Exercise description ::
The listing below holds a line with "You are a computer-use" and a line with "Instruction: Click the 22 avril 2020 date". Reproduce those two lines exactly, plus everything between them.

Entries shown ::
BEGIN

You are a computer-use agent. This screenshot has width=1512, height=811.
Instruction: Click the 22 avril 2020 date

END
BEGIN

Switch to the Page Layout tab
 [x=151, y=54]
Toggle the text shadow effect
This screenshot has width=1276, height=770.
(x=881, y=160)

END

Problem solution ::
You are a computer-use agent. This screenshot has width=1512, height=811.
Instruction: Click the 22 avril 2020 date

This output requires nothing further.